Triple Jeopardy in College Rape Case Ends NFL Career
New York Times
Colin Kapernick may believe no NFL team will sign him because of his refusal to stand for the National Anthem, but Keith Mumphrey knows the NFL’s Houston Texans cut him in 20017 because he was viewed as a rapist. The label stems from a 2015 incident at Michigan State University, where a fellow student claimed they had drunken, non-consensual sex. Mumphrey was cleared by police and then by the school’s Title IX office. Unbeknownst to Mumphrey, the woman appealed and, without his participation, MSU found him responsible for relationship violence and sexual misconduct. He is now suing the school.

How Coke Spun the Public on Its Water Use
The Investigative Fund/Verge
More evidence that no good deed goes unpunished. A decade ago, Coca-Cola pledged to become a “water neutral,” adopting the tagline, “for every drop we use, we give one back.” Instead of reducing its use of water, the company invested in offsets – the liquid equivalent of those who contribute to forests to offset their carbon use. But Coke is under fire because its efforts addressed the water it directly used. Most of the water used for its beverages, however, is not in the bottle but in the ground, used to grow the sugar and other ingredients. A half-liter bottle of Coke, for example, actually takes 35 liters of water to produce. In the realm of problems, offsetting that is the real thing.

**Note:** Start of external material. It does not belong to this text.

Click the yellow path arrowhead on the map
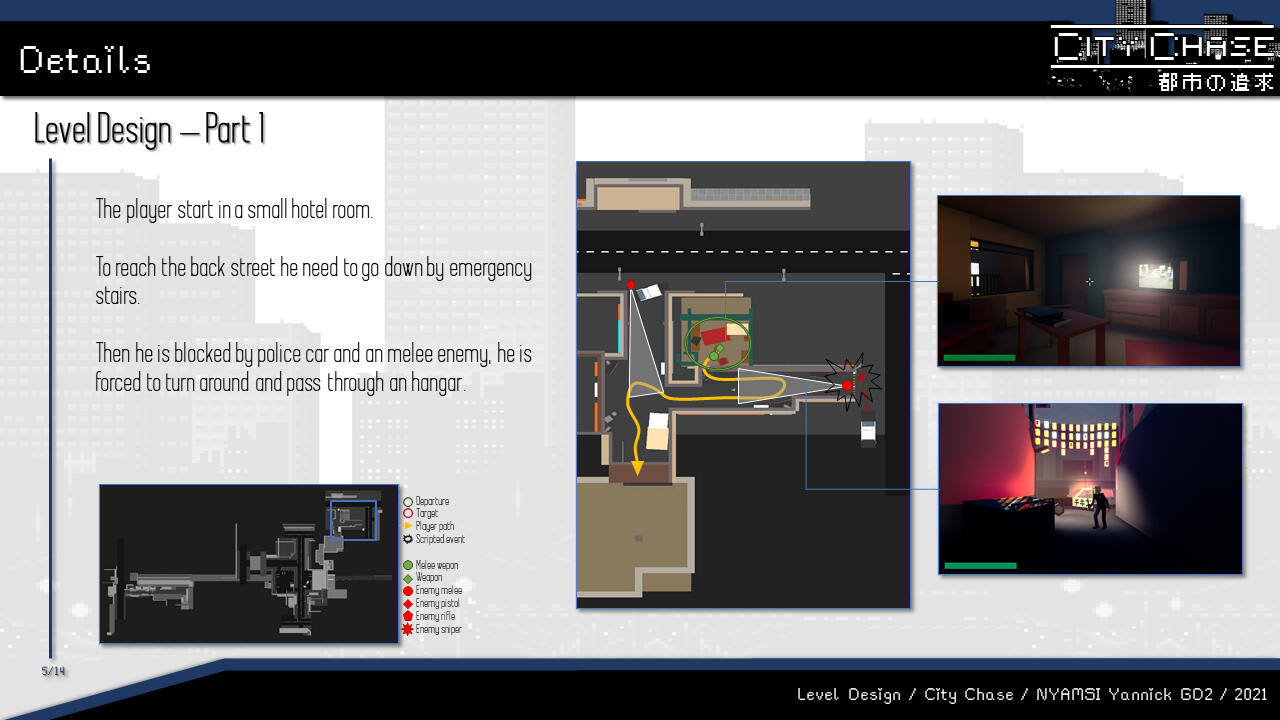The image size is (1280, 720). click(637, 467)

$670 a Day to Make Unaccompanied Alien Kids 'Comfortable'
Washington Times
The image of two illegal immigrant children sleeping on the floor in a chain-link fence “cage” swept the internet last weekend, sparking misdirected anger from activists who blamed President Trump for the conditions — which were actually from 2014, when the photo was taken, under President Obama. Here is another image: illegal immigrant children set up in comfy dormitories, coloring with “multicultural crayons,” watching their favorite soccer teams from back home on the extensive cable system, even kicking the ball around themselves on a beautiful new soccer field — all paid for by taxpayers. Both images are accurate: two distinct snapshots of different parts of the massive U.S. immigration system that handles hundreds of thousands of unaccompanied alien children, or UAC, who have streamed over the border over the past five years.

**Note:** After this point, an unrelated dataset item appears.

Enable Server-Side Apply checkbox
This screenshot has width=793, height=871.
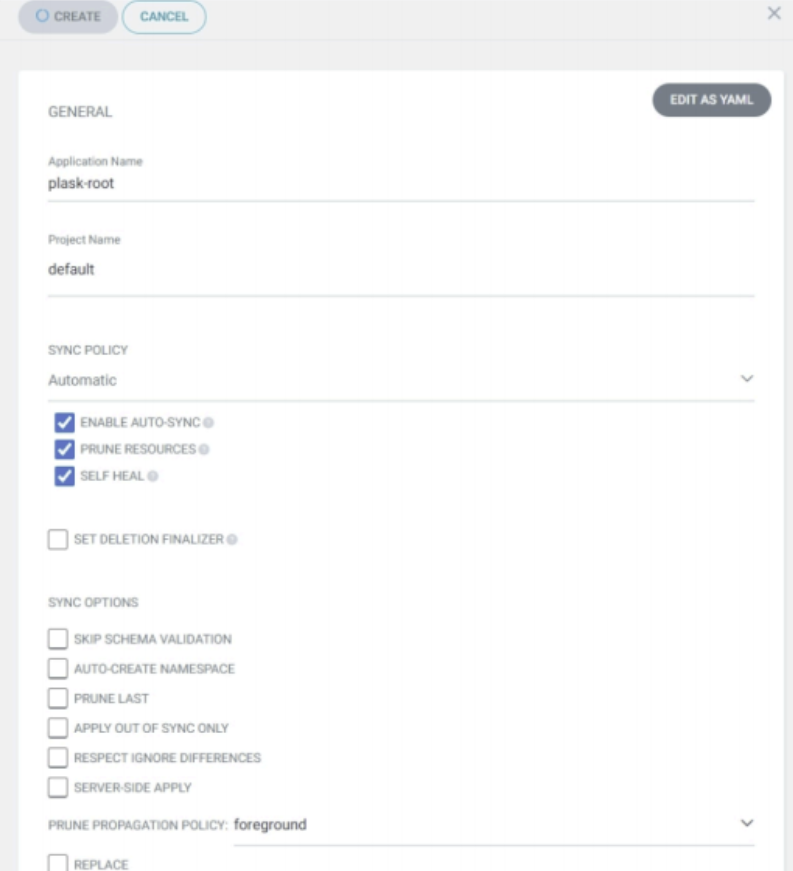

He's Got $1 Million in Student Loans. How'd That Happen?
Wall Street Journal
Millions of Americans owe student debt – then there’s Mike Meru. The 37-year-oild orthodontist owes more than $1 million. Instead of doing all he can to pay off the debt Meru, who earned $225,000 last year, pays just $1,589.97 per month, which doesn’t even cover the interest. In two decades he is expected to owe $2 million. While the typical student borrower owes $17,000, the number of those who owe at least $100,000 has risen to around 2.5 million, nearly 6% of the borrowing pool, Education Department data show.

Easily Smuggled Chinese Fentanyl and New Era of Drug Lords
Bloomberg
A common but questionable traffic stop in Mississippi – the officer suspected a woman’s car windows were tinted too darkly – has led to the indictment of the Chinese man federal prosecutors claim has helped flood the U.S. with fentanyl and other synthetic drugs. This article unspools that connection while detailing how the drug is brought to America and sold – with the presumably unwitting help of UPS, PayPal and major credit cards -- along with the profits and deaths it generates.

Lottery Winners' Neighbors More Likely to Spend, Go Bankrupt
Bloomberg
More proof that it’s not a good idea to try to keep up with the Joneses: Close neighbors of lottery winners in Canada tended to spend more on conspicuous goods, put more money into speculative investments such as  stocks, borrow more money—and eventually declare bankruptcy. A working paper from the Federal Reserve Bank of Philadelphia reports that the larger the dollar magnitude of a lottery prize of one individual in a very small neighborhood, the more subsequent bankruptcies there will be from other individuals in that neighborhood.